Difficulty: Well, I found myself looking at the hints quite a lot, but I’m not sure whether that’s because the puzzles were simply difficult, or difficult to take seriously. For some reason, I found myself unwilling to agonize about how to handle the guitar-playing lunatic, and wanted to look at the hints in order to see more of the jokes, since a game like Phlegm suffers quite drastically from a reduction in pace. So I suppose you could say it was a difficult game, but then again I’m glad I approached it the way I did — a plotless work like this one begs to be finished rather than battered.

Technical (coding): The coding was on the whole quite strong. I only found one weak spot, which was the fact that I discovered that I could carry the powder as long as I was holding the grail — it didn’t need to actually be inside the grail. Somehow I don’t think this is what the author intended.

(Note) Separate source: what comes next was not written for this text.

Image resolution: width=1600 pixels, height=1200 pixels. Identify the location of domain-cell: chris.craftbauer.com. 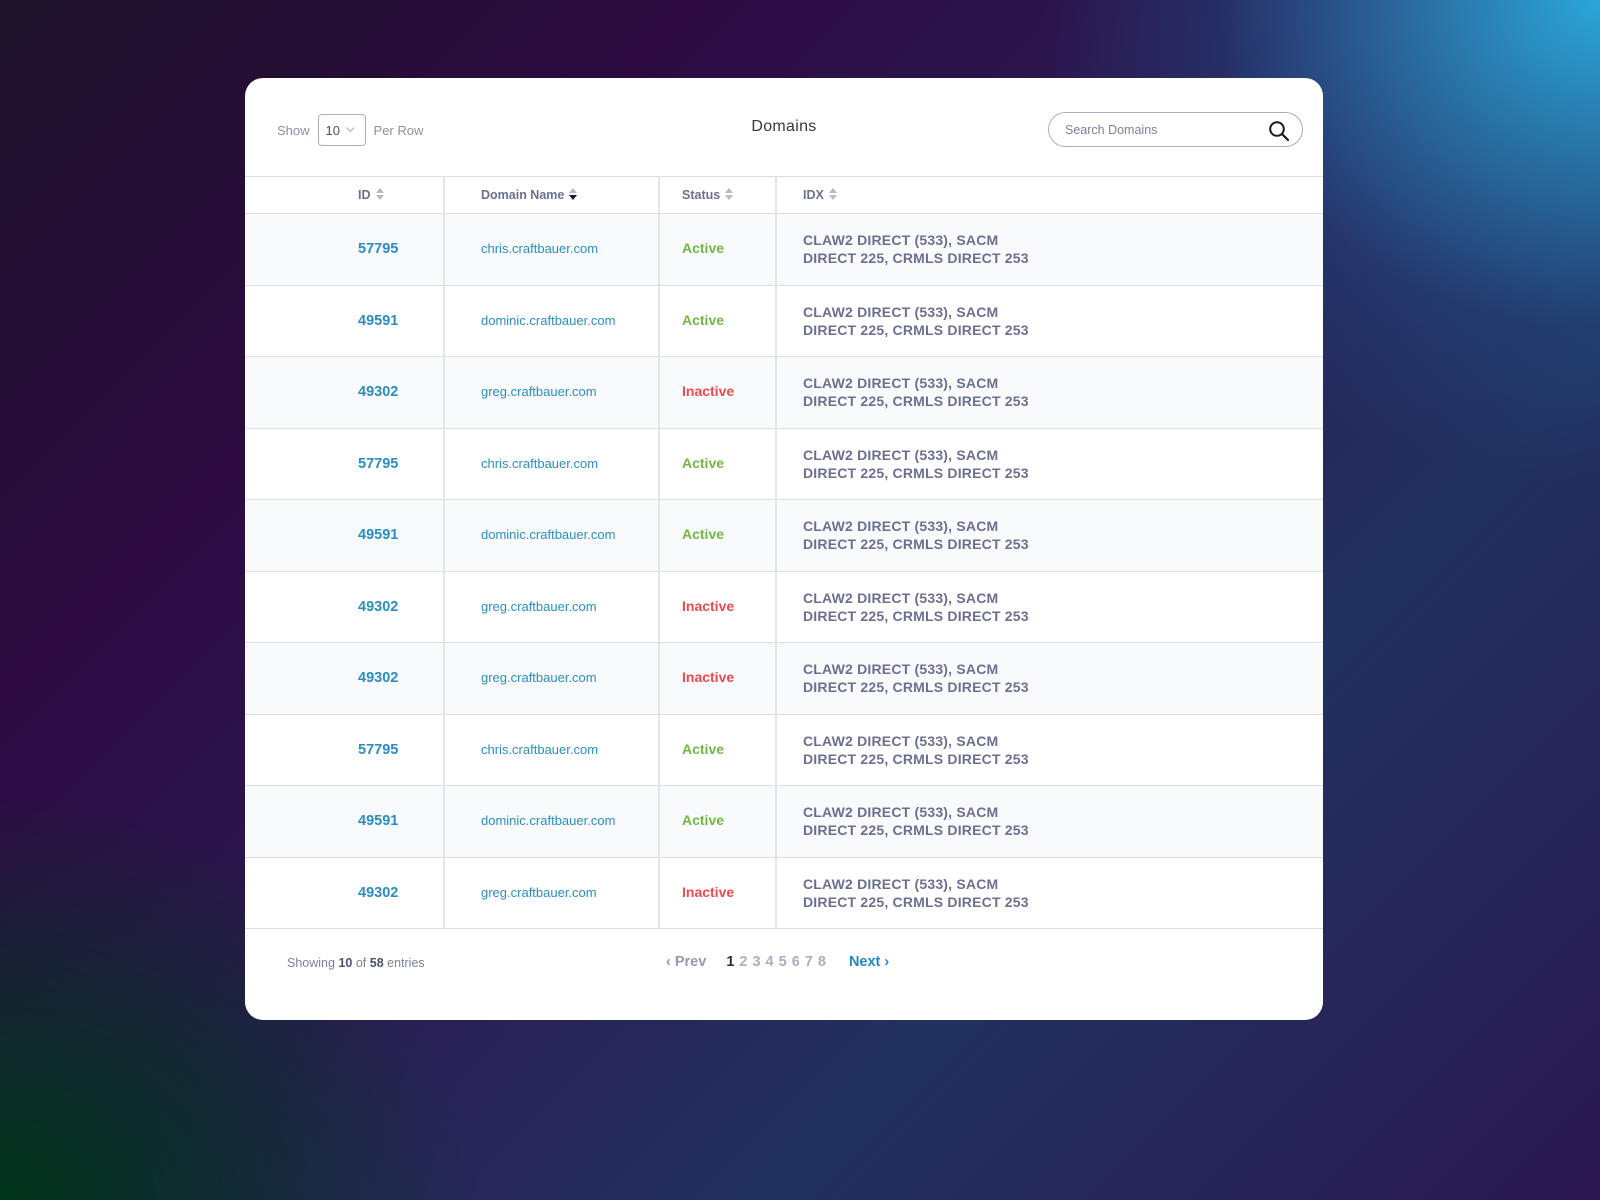
(551, 464).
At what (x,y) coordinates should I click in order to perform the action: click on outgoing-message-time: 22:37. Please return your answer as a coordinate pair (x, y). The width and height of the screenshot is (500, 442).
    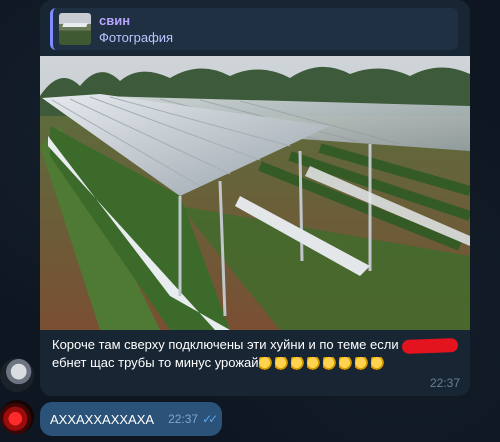
    Looking at the image, I should click on (184, 419).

Technical (writing): The writing was pleasantly error-free, which made the humor much more accessible and easy to digest.

Plot: Well, I couldn’t really say there was much of a plot, but on the plus side I don’t think much of an attempt was made at one either. So the game was plotless (aside from the very most basic “get-the-treasure” motivation), but it didn’t suffer all that much from being so.

Puzzles: Some of the puzzles were quite funny, and extremely reminiscent of Nord and Bert, especially those involving the needle. Then again, some others (the flame-thrower, for example), failed to be a lot of fun in their irrationality. In general, though, I’d call the puzzles successful in what I deduce to be their aim — parodying typical IF problem (the references to Balances were especially funny) and providing nutty goals in an off-kilter universe.